How To Lower Your Monthly Student Loan Payments

Imagine having over six figures in student loan debt, making less than $30,000 a year and supporting a spouse who is also in school.  The monthly payments alone could be well over $1,000 a month.  This was the case for a couple that I recently helped.  The good news is that they were able to cut their payments in half after I explained how income based repayment worked.  Unfortunately, they were struggling for months financially and thought that it was impossible to lower their student loan payments.

According to a 2012 study by FinAid.org, 1.5% of all undergraduate and graduate students finished school with over six-figures of student loans.  The majority of students with high loan balances were graduate and professional students; yet, undergraduates still represented a slim portion of the statistic at 0.2%

Before you stop making payments on your student loans and severely damage your credit score, consider applying for the Income Based Repayment (IBR) program.
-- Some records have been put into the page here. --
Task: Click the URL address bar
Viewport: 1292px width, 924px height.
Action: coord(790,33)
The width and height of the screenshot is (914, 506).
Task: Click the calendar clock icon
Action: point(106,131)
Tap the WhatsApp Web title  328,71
What is Income Based Repayment?

Income Based Repayment is a way for you to manage your federal student loans by lowering the amount you pay each month.  In short, the IBR program extends your federal student loan from the typical 10-year repayment term to a 25-year repayment term.  Yes, a longer term means that you’ll end up paying more interest in the long run, but the program is based on income.  It’s designed to make your student loan payment more manageable during your lower income years and to increase the payments as you earn more.

How Does IBR Work?

For most eligible borrowers, the IBR loan payments will be less than 10% of your income.  The chart below shows how it considers family size and income when calculating eligibility.  A family of four making $60,000 would only have to pay 6.4% of their income towards their federal student loans.  If you earn below 150% of poverty level, your required loan payment would be $0.
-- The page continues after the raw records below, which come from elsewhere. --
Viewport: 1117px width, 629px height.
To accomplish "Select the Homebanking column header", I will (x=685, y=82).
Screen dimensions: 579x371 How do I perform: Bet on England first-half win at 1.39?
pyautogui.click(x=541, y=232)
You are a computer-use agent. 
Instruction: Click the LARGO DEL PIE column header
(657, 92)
The IBR has an interesting feature called the 25-year loan forgiveness period.  If, after making qualified IBR payments for 25 years, you still have a balance on your federal student loans, they may be eligible for forgiveness.  Yes, the government will forgive your federal student loans, but in order to qualify, your income would need to remain below the limits for 25 years.  Reaching the 25-year loan forgiveness period shouldn’t be a goal since you would be better off trying to earn more and paying off your loans earlier.

Loans Covered Under IBR

Not every loan will be covered under the Income Based Repayment plan.  Only certain federal loans will qualify, so your private student loans are not eligible for IBR.  The IBR program covers the following federal loans: Stafford, Grad PLUS, and consolidated loans with the Direct Loan program.  IBR does not consider Parent Plus loans as eligible.

Applying for Income Based Repayment

You can see if you would even qualify for the income based repayment option by using this IBR calculator.  Be prepared to input your total federal student loan balance as well as your estimated income for the year.  This will give you an estimate of your IBR payments.  To actually apply for the Federal Income Based Repayment program, contact your Federal loan provider.  If you’re not sure who that is, use the National Student Loan Data System website to locate your student loan provider.